> _Work request_
Your task is to restate word for word the lines in the material below, from the one with "Task: Select the highlighted G54 code word" up to and including the one with "The height and width of the screenshot is (128, 104).". Do not carry over the pictures.

> _Exercise data_
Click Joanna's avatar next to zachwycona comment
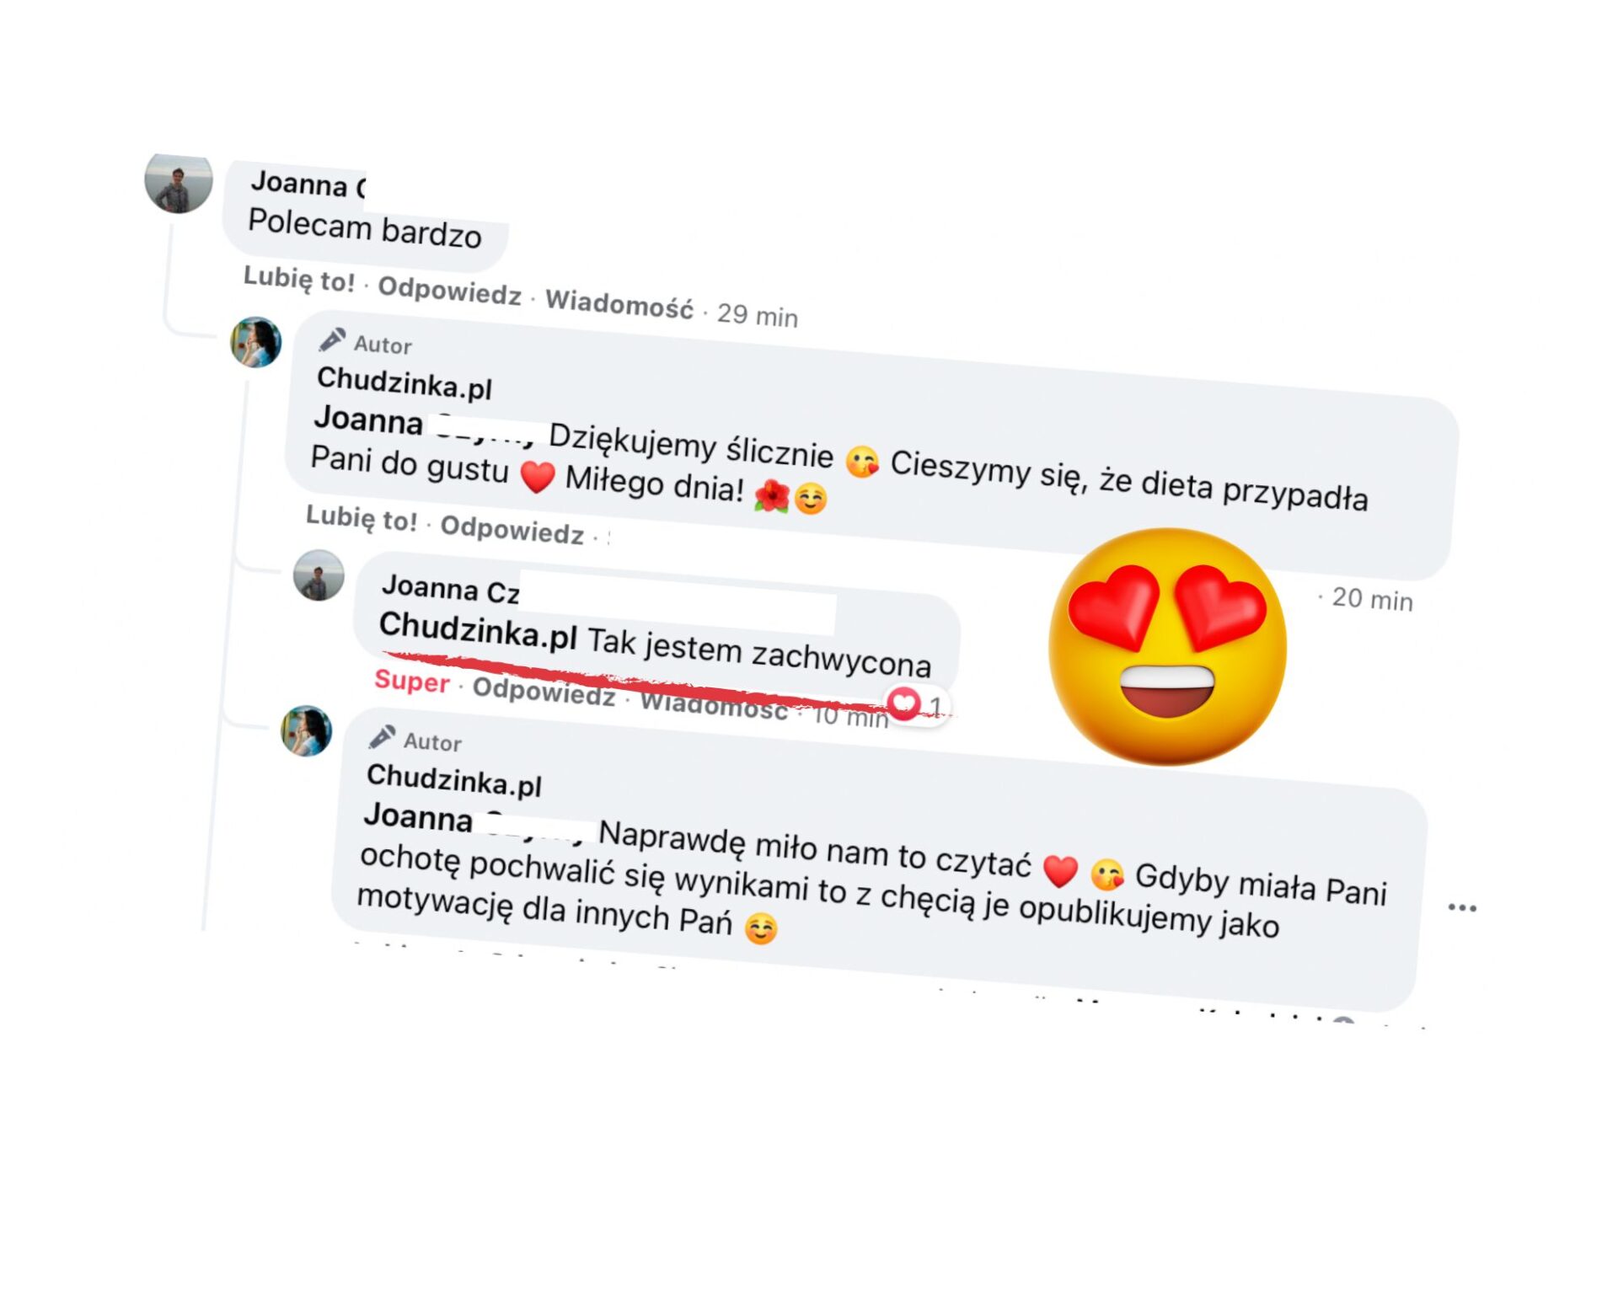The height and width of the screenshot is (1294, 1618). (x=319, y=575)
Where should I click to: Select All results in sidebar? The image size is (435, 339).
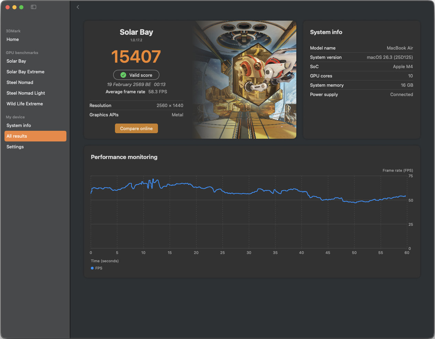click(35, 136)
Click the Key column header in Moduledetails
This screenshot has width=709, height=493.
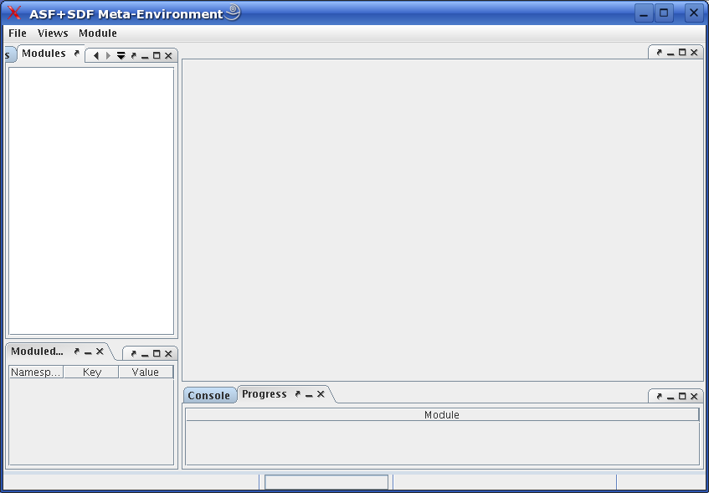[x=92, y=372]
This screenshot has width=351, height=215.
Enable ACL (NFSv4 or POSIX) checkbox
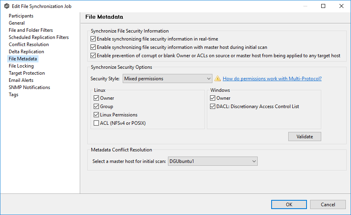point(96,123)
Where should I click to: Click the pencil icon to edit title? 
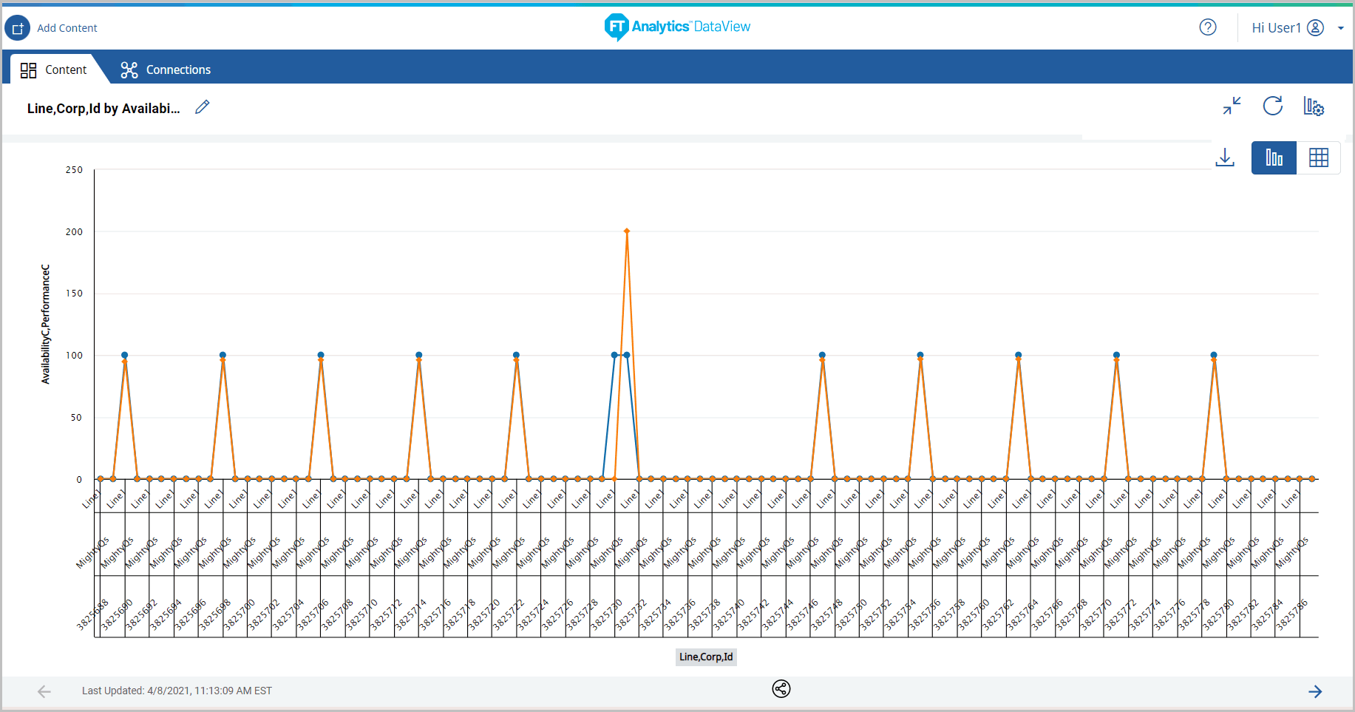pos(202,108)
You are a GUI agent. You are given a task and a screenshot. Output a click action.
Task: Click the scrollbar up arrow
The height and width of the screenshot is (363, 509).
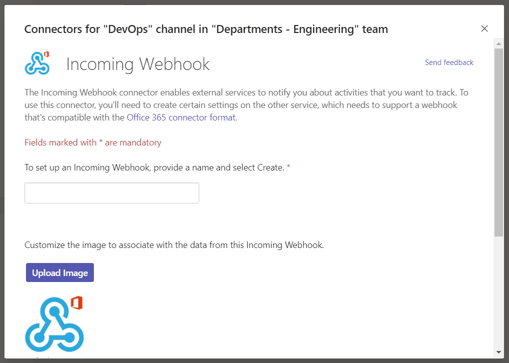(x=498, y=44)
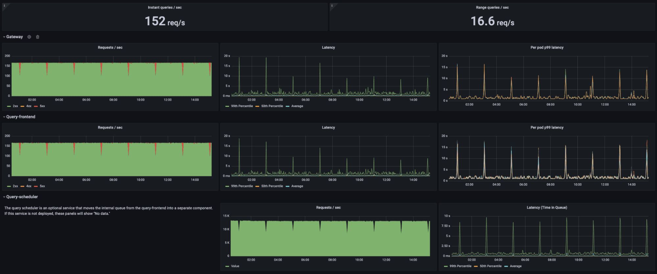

...

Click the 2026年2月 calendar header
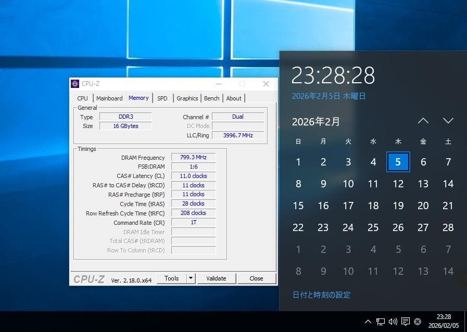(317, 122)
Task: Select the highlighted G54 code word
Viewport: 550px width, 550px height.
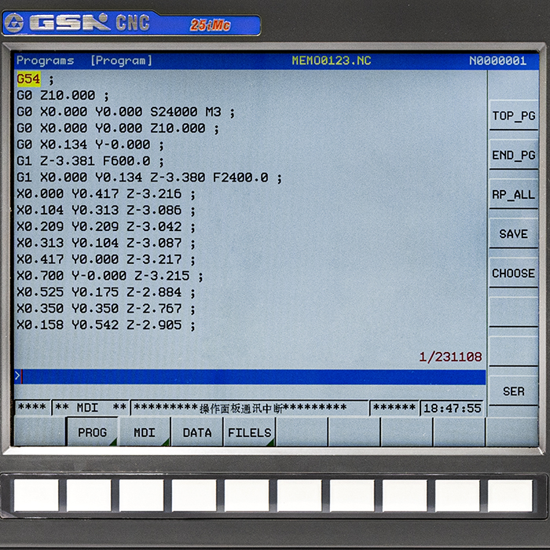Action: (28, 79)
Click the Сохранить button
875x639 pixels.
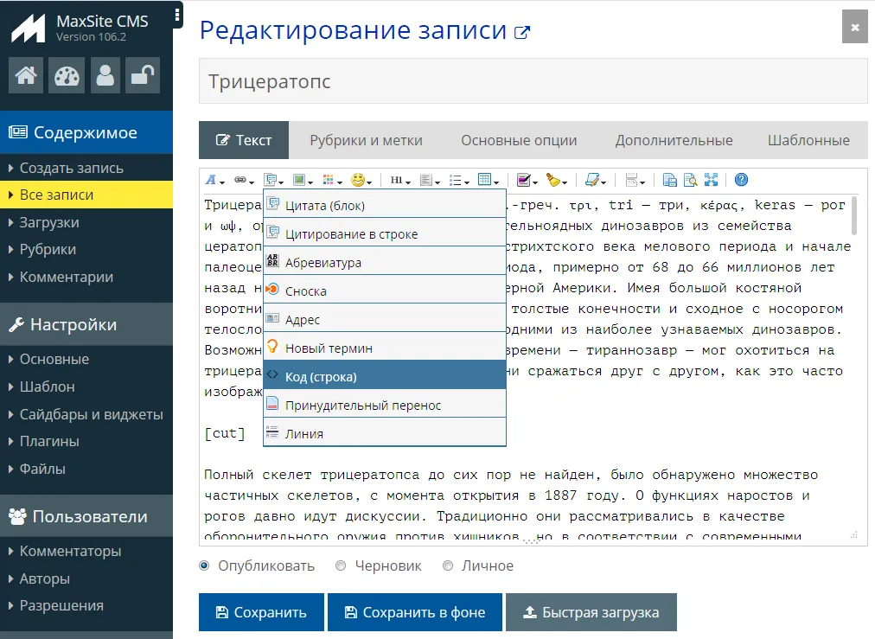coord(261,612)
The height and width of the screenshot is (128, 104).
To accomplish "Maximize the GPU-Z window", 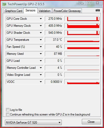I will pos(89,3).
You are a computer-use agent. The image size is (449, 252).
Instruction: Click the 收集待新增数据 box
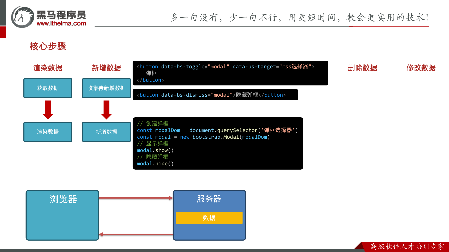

> _Answer section_
Task: Select the highlighted G54 code word
Viewport: 550px width, 550px height.
Action: (28, 79)
Click the Сохранить button
875x639 pixels.
coord(261,612)
The height and width of the screenshot is (128, 104).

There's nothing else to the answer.